The turning point came when Hannigan received an email, out of the blue, from Dessner—of the National renown—who had begun producing artists at his studio in upstate New York. Would she be interested in collaborating on material? Or allowing him to oversee her next album? Yes to both, she replied. And her benefactor sent her several musical ideas he’d been considering, some only minute-long snippets, others more fully formed at four or five minutes long.

Her old chum Joe Henry (who produced Passenger) chipped in, sending her a full set of lyrics that became the set’s kickoff single “Fall,” wherein Hannigan’s hearth-embery voice wafts over austere acoustic strumming and spooky, Link Wray-echoed filigrees from Dessner, playing his guitar with a bow. Her self-belief gradually returned with the completion of cuts like Irish jig “Snow,” a minuet-delicate examination of her ongoing insomnia, “Lo,” and forlorn, death-delving dirges “Funeral Suit” and “Prayer For The Dying,”

Suddenly, Hannigan was finding songwriting sparks everywhere. Browsing through her local bookstore, she stumbled across Carsten Jensen’s historical novel We, The Drowned. She didn’t read it, but she was so struck by the title itself, she wrote a somber lullaby about what she imagined it might be, taking the same name as well. To cheer her up in her fallow period, a friend had given her a boxed set of late Irish poet Seamus Heaney’s works. She grew so enamored of one in particular, “Anahorish,” that she started singing its words as lyrics one evening, just as she was going to bed. Waking periodically throughout the night to phrase more verses, she had a completed a cappella tune by dawn, which Heaney’s estate graciously allowed her to record.

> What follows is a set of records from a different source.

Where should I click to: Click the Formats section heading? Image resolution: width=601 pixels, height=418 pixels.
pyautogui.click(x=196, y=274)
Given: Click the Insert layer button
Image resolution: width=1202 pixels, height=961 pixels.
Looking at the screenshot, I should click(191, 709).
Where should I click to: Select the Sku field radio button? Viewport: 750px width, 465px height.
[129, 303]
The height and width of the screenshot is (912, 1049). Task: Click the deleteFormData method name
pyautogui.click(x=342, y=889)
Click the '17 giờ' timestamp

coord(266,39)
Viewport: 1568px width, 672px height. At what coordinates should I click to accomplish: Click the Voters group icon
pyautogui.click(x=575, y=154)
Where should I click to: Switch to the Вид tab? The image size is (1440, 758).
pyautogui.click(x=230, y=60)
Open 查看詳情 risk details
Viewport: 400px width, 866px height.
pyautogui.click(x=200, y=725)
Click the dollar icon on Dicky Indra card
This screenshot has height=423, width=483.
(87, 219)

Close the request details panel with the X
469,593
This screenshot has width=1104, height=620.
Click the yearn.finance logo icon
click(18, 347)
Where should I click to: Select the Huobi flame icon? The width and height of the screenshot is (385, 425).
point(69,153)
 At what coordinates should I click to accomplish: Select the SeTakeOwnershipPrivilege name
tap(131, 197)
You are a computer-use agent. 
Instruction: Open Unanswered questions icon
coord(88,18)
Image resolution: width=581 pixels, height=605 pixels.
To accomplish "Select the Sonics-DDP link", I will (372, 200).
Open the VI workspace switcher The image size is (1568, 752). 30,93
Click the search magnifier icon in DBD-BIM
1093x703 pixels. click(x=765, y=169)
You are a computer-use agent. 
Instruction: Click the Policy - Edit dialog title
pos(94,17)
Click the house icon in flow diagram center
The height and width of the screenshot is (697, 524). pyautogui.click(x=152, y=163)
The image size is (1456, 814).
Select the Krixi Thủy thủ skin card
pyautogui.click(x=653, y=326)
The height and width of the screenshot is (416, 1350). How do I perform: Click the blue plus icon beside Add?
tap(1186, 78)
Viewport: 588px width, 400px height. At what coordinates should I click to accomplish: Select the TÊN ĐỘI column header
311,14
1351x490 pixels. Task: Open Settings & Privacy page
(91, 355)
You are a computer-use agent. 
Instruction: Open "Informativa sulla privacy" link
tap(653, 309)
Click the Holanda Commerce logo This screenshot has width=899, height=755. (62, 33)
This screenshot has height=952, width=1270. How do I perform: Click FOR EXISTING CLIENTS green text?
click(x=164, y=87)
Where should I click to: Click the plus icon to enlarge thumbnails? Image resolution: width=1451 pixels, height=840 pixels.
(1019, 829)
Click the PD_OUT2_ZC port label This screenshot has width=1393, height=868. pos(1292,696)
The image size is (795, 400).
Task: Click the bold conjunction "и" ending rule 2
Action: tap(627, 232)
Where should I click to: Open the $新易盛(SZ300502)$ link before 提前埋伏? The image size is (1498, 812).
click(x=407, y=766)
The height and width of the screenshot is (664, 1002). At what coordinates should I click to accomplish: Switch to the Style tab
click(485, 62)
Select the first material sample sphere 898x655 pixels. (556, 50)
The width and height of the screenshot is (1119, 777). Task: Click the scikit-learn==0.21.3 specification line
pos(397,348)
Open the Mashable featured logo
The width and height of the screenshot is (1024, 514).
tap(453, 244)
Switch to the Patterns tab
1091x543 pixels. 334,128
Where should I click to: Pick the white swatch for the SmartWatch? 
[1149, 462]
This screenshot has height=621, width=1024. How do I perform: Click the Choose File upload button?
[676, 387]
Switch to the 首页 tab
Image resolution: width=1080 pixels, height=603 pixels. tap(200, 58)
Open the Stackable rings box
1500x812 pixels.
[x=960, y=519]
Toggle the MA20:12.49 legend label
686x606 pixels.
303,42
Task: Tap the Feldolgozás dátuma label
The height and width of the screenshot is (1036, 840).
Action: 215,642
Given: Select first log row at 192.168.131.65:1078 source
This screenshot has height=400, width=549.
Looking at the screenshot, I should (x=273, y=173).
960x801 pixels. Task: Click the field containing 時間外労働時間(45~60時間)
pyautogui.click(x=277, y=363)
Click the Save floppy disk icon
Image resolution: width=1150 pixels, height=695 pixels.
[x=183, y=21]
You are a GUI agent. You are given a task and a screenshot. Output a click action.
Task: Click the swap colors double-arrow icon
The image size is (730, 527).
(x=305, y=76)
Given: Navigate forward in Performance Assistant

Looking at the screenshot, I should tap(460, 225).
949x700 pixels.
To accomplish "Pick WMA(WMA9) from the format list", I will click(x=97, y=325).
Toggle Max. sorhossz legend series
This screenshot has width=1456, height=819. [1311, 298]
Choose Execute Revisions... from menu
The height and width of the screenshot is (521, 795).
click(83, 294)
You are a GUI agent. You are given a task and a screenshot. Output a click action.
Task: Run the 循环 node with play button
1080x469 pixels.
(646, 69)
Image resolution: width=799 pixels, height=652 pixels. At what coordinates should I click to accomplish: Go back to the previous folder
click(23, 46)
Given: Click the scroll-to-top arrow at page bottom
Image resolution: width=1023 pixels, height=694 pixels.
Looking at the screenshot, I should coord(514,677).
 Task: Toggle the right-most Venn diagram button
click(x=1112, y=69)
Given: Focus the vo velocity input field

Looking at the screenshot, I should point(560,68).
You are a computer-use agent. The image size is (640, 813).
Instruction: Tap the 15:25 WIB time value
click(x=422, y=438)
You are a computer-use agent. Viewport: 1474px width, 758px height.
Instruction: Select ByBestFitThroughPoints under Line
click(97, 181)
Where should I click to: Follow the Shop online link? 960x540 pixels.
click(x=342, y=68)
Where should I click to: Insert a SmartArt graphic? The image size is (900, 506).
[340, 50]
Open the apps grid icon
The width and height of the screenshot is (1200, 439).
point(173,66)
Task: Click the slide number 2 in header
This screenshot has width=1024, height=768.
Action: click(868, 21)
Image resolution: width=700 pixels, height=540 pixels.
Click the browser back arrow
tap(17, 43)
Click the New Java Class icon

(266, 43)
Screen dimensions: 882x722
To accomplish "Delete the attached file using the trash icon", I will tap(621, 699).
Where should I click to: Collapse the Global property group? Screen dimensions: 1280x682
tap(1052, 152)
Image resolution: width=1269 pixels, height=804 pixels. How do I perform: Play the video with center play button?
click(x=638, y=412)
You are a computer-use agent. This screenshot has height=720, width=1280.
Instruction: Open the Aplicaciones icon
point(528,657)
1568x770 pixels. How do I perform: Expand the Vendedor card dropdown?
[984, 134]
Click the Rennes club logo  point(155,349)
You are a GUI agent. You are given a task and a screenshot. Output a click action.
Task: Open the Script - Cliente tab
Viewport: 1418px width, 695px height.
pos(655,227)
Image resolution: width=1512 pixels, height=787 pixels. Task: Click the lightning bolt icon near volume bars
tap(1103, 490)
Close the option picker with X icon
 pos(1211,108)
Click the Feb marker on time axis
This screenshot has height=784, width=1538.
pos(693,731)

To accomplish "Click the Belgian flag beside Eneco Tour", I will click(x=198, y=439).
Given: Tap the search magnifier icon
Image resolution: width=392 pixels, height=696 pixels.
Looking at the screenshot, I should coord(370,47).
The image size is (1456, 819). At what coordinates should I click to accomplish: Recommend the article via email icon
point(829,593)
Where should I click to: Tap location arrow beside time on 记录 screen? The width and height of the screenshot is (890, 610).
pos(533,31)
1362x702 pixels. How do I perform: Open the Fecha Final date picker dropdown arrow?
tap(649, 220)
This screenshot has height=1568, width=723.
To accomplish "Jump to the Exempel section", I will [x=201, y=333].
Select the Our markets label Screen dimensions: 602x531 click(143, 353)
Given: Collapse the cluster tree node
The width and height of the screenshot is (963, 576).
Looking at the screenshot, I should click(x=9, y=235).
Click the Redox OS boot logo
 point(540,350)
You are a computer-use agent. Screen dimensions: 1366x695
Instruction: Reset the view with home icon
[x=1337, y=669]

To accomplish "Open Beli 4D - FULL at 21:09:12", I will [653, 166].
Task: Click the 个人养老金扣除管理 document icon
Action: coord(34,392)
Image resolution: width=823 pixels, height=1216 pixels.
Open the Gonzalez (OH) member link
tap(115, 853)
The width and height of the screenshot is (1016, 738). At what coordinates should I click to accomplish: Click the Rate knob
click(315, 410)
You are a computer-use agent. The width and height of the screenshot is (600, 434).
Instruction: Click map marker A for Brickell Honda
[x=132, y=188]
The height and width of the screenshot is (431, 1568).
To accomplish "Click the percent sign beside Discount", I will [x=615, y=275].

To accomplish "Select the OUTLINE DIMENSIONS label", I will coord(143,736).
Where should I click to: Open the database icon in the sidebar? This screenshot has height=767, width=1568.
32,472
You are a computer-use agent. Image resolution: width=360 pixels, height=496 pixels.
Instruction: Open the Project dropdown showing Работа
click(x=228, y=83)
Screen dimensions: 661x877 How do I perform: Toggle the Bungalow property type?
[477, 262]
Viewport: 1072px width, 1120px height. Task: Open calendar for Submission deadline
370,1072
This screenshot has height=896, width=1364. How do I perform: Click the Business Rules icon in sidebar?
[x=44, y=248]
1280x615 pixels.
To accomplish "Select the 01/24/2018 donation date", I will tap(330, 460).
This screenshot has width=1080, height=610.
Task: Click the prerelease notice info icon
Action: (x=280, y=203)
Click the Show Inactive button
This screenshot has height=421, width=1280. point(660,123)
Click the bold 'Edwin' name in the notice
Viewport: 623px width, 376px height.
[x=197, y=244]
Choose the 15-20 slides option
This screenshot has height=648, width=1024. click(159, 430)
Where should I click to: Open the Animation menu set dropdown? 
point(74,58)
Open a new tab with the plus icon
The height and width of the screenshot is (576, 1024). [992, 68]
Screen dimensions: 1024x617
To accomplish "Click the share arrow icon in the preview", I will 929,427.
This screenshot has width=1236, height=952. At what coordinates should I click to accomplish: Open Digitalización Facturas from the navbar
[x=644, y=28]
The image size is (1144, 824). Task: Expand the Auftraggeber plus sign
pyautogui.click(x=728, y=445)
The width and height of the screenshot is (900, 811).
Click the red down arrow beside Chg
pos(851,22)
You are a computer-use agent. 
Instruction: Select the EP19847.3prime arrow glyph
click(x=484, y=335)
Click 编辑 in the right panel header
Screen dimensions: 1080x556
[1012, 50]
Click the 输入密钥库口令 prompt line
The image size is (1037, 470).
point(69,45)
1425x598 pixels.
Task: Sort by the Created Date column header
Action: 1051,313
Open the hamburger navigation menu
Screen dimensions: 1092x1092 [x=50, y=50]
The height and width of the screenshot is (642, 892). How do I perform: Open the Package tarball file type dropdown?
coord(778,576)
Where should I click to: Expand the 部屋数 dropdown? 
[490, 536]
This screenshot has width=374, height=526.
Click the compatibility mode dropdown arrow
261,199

When did Hannigan realize that she was finally back at the top of her form? It was while she was rehearsing “Anahorish” with two other vocalists backstage at a recent Heaney tribute concert, and there was an ominous knock on her dressing room door.

“So I open it, and there’s Paul Simon, going, ‘Hey, can I sit in?’” she says. “So I sang it to him, and I thought, ‘Well, nothing will ever be more nerve-wracking than singing to Paul Simon, who’s sitting a foot away from me! So every time I sing it now, I think of that. And it gives me even more courage.”